И это всё?
Как бы не так!
Кроме прочего, Елизавета прославится как посол доброй воли ООН, как борец с бедностью, противопехотными минами, лейкемией и наркоторговлей; как заядлая яхтсменка, гонщица и охотник на крокодилов. Как политический деятель, остановивший гражданскую войну в Сомали и примиривший северных ирландцев с англичанами, а басков – с остальной Испанией. Она войдет в сотню самых влиятельных женщин мира, ха! Какая там сотня – в десятку!.. Причем место, которое сама себе скромно отводит Елизавета, – никак не ниже четвертого. А первые… Первые три, так и быть, навечно закрепляются за принцессой Дианой, Матерью Терезой и Девой Марией. Но поскольку эти властительницы умов и душ уже покинули мир живых, то Елизавету можно считать первой.
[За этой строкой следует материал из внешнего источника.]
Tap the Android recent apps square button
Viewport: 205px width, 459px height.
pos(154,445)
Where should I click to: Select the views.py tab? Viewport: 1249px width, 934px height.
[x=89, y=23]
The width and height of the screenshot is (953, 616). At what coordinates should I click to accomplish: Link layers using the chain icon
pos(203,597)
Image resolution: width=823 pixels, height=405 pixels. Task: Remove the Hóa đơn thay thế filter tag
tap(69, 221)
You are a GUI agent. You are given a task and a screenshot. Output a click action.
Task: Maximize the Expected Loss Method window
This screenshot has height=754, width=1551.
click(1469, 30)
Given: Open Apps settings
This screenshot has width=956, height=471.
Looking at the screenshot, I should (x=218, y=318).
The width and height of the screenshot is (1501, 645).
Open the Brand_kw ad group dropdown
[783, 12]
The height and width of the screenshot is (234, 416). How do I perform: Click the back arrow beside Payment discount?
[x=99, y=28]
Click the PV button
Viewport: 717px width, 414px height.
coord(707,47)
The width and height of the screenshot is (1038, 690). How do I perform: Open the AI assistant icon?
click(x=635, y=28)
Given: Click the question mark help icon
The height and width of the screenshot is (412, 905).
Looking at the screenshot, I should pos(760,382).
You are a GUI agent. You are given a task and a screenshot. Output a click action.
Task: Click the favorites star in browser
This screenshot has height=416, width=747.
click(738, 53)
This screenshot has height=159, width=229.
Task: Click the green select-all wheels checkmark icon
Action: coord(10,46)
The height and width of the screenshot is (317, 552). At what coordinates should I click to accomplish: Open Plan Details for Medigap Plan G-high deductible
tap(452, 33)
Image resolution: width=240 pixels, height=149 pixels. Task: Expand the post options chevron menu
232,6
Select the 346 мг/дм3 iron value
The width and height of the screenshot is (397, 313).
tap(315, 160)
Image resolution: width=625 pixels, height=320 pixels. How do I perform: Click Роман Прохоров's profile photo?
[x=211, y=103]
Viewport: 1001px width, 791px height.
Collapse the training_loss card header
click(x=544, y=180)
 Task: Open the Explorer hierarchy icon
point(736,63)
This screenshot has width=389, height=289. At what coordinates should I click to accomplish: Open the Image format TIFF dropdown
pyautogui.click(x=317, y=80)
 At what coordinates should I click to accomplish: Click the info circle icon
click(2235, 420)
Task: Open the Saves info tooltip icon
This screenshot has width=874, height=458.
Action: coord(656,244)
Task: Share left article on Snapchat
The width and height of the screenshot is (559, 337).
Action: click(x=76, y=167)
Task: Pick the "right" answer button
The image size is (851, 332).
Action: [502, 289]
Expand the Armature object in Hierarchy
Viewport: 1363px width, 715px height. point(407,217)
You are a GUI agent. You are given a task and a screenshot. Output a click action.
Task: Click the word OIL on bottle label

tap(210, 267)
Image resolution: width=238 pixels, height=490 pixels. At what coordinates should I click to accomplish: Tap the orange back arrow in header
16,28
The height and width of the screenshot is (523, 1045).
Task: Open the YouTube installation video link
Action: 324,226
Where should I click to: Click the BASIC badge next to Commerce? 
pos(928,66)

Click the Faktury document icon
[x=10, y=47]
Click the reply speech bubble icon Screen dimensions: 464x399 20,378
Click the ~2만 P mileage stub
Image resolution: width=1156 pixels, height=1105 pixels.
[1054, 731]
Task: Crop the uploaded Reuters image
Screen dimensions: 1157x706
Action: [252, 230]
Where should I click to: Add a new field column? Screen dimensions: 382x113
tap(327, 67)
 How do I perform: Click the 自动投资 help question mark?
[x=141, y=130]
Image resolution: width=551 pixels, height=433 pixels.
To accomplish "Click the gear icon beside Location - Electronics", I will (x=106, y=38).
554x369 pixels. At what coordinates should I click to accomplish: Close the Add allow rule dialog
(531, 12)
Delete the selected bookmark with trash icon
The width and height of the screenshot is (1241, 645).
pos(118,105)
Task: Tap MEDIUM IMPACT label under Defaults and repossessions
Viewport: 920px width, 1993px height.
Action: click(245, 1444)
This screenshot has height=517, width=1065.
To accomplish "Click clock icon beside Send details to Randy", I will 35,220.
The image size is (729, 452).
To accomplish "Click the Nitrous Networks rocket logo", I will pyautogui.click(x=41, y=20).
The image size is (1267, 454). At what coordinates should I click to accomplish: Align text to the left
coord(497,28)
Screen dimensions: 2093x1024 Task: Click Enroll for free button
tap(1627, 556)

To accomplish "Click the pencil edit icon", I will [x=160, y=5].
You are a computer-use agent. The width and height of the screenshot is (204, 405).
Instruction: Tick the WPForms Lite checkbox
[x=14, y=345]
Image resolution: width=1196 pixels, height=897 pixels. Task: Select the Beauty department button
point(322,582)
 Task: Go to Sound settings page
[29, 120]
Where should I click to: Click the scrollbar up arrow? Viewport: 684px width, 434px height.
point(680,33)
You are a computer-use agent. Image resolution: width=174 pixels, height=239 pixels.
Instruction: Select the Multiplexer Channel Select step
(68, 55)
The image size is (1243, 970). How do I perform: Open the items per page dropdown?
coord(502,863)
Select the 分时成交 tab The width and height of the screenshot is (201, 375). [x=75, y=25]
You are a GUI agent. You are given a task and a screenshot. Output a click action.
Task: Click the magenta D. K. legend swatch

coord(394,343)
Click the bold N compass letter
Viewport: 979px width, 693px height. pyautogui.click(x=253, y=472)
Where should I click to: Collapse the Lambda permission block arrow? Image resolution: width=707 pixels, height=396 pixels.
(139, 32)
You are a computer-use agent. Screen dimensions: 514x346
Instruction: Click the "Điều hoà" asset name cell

Nummer ein, как сказал бы Карлуша. Нехило. Офигительно. Умереть не встать. Просто дух захватывает!
Сверхидиотизм подобных мечтаний нисколько не смущает Елизавету. Тем более что за первым актом (возвышение) сразу же следует второй – наисладчайший (встреча). Встреча ее величества Елизаветы Гейнзе-Гримальди, княгини монакской и самой влиятельной из ныне живущих представительниц прекрасного пола, с матерью, Женщиной-Цунами.
За те годы, что они не виделись, в судьбе Женщины-Цунами произошли катастрофические изменения. Она лишилась работы и средств к существованию, потеряла квартиру, и друзья – все до единого – отвернулись от нее. Женщина-Цунами уже не так красива, как прежде (не на что делать круговую подтяжку лица, да и годы берут свое). Канули в вечность времена, когда она рассекала пространство на машине: теперь ее удел – переполненное метро, где ни одна собака не уступит ей место. Чтобы не умереть с голоду, Женщина-Цунами вынуждена стоять на паперти и просить милостыню.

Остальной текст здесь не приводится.